Por Víctor De Los Santos
Magíster en Contabilidad Fiscal, Gestión Medioambiental y Control de la Contaminación
En los últimos años, el debate sobre el cambio climático ha estado dominado por temas como las energías renovables, la movilidad eléctrica, el hidrógeno verde y las tecnologías de captura de carbono. Sin embargo, existen recursos naturales menos visibles que también pueden desempeñar un papel decisivo en la transición hacia una economía baja en emisiones, más resiliente y sostenible.
Uno de ellos es la puzolana, una roca de origen volcánico cuyas propiedades físicas y químicas han despertado un creciente interés en los sectores científico e industrial. Su potencial va más allá de la construcción, ya que también ofrece beneficios para la agricultura, el ahorro de divisas y el aprovechamiento responsable de los recursos naturales.
Un aliado para reducir las emisiones de la industria cementera
La industria del cemento enfrenta uno de los mayores desafíos ambientales del siglo XXI. Diversos estudios estiman que la fabricación de cemento genera entre el 7 % y el 8 % de las emisiones globales de dióxido de carbono (CO₂). La mayor parte de estas emisiones proviene de la producción de clínker, componente principal del cemento Portland, cuya fabricación requiere temperaturas cercanas a los 1,450 °C y libera grandes cantidades de CO₂ debido tanto al alto consumo energético como a la descomposición química de la caliza.
Frente a este escenario, la sustitución parcial del clínker por materiales cementantes suplementarios, entre ellos las puzolanas naturales, se ha consolidado como una de las estrategias más efectivas para disminuir la huella de carbono del cemento.
Investigaciones científicas demuestran que los cementos elaborados con puzolanas mantienen un excelente desempeño mecánico, mejoran la microestructura del hormigón, reducen la porosidad e incrementan su durabilidad frente a agentes agresivos.
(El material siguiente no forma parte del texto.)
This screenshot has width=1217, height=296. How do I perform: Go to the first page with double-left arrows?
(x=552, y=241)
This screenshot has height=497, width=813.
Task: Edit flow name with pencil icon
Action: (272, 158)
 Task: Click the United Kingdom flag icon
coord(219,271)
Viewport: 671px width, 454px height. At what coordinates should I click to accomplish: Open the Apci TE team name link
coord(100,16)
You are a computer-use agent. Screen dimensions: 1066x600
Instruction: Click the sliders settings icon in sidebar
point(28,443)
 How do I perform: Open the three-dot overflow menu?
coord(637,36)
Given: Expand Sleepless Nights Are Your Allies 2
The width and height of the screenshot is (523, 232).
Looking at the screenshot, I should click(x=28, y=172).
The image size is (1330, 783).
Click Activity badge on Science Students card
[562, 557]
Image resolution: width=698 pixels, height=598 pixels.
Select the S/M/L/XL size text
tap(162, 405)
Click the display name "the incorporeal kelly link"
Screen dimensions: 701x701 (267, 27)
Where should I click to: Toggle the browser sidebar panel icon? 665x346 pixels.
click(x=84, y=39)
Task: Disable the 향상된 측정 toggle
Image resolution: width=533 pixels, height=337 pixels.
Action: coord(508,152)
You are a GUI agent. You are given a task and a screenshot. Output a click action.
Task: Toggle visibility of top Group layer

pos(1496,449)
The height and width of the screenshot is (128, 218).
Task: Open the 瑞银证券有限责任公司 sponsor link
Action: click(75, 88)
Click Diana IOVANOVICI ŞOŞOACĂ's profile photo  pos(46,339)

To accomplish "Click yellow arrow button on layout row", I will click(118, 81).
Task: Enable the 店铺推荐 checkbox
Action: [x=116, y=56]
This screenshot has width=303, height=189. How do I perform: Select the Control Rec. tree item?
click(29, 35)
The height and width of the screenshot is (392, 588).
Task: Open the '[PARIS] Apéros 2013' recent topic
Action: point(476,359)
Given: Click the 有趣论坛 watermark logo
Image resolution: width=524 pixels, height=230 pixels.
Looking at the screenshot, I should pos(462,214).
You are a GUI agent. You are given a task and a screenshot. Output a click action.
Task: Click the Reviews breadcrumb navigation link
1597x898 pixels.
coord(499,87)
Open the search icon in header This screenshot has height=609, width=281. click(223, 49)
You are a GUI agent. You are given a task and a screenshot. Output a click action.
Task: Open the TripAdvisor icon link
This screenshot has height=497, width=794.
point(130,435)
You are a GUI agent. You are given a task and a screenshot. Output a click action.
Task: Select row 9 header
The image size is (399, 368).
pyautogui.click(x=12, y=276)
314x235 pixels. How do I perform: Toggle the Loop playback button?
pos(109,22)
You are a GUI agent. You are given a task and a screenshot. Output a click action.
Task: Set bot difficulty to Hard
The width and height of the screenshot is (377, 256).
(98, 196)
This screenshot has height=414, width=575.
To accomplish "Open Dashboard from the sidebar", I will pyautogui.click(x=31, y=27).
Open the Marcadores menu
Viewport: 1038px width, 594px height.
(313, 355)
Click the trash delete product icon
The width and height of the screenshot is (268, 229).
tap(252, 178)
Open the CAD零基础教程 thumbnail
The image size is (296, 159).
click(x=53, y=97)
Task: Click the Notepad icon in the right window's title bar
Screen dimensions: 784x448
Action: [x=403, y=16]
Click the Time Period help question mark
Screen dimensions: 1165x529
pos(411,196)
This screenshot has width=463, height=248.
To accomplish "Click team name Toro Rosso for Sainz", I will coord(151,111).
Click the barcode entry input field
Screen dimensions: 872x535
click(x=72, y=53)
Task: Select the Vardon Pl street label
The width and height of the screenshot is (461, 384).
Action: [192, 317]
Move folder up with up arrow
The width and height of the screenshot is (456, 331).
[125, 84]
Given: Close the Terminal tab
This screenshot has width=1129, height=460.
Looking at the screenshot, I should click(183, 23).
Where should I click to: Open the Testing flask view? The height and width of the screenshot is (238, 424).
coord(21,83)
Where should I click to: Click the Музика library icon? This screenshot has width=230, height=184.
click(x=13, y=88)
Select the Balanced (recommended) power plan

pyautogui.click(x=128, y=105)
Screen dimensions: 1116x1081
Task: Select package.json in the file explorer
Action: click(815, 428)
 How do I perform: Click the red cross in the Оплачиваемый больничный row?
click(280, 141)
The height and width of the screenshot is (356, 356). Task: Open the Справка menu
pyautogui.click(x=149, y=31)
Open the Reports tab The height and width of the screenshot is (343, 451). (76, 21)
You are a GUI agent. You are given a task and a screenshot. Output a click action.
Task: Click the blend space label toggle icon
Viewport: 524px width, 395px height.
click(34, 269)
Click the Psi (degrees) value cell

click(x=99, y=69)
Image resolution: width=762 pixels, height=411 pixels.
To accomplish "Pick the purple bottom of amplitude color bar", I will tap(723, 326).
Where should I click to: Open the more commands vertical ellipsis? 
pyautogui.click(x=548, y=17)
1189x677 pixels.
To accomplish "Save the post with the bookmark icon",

En muchos casos, la sustitución de hasta un 30 % del clínker por puzolana es técnicamente viable, siempre que el material cumpla con las especificaciones de calidad establecidas.
Una oportunidad para República Dominicana
Para la República Dominicana, el aprovechamiento de la puzolana representa una oportunidad estratégica para fortalecer su desarrollo sostenible.
Cada tonelada de clínker sustituida por puzolana de origen nacional puede traducirse en una reducción significativa de emisiones de CO₂, menor dependencia de materias primas importadas, ahorro de divisas y mayor valor agregado para un recurso geológico disponible en el territorio dominicano.
Asimismo, el desarrollo de esta industria puede fortalecer la competitividad del sector cementero, atraer nuevas inversiones, generar empleos especializados y facilitar el acceso a mecanismos internacionales de financiamiento climático vinculados a proyectos de descarbonización.
Beneficios para la agricultura y la conservación del suelo
El potencial de la puzolana no se limita a la industria de la construcción. En la agricultura también puede convertirse en una herramienta de gran valor, especialmente ante los efectos del cambio climático, como las sequías prolongadas, las lluvias intensas y la degradación de los suelos.
Es importante aclarar que la puzolana no es un fertilizante. Su principal función consiste en actuar como un acondicionador físico del suelo, mejorando sus propiedades estructurales.
Puede incorporarse mezclada con tierra, compost, humus, fibra de coco u otros sustratos orgánicos. Gracias a su estructura altamente porosa, favorece la aireación de las raíces, incrementa la capacidad de retención de agua, disminuye la compactación del suelo y reduce la pérdida de nutrientes por lixiviación.
En términos sencillos, la puzolana no aporta nutrientes directamente a las plantas; crea mejores condiciones para el desarrollo del sistema radicular, favoreciendo un crecimiento más saludable y una mayor eficiencia en el aprovechamiento del agua y los nutrientes.
Un recurso para impulsar la economía verde
En un contexto global donde la sostenibilidad se ha convertido en un factor determinante para la competitividad de los países, la puzolana representa una alternativa con alto potencial para integrar la economía circular, reducir emisiones, optimizar procesos industriales y fortalecer la resiliencia de los sistemas agrícolas.
Su aprovechamiento responsable puede convertir a la República Dominicana en un referente regional en el uso de materiales de baja huella de carbono, impulsando una industria más limpia, una agricultura más eficiente y un modelo de desarrollo alineado con los compromisos internacionales de acción climática.
La transición hacia una economía verde no depende únicamente de grandes innovaciones tecnológicas. También requiere identificar, valorar y aprovechar de manera inteligente los recursos naturales disponibles. En ese contexto, la puzolana emerge como un activo estratégico capaz de contribuir al desarrollo económico, la sostenibilidad ambiental y la competitividad del país.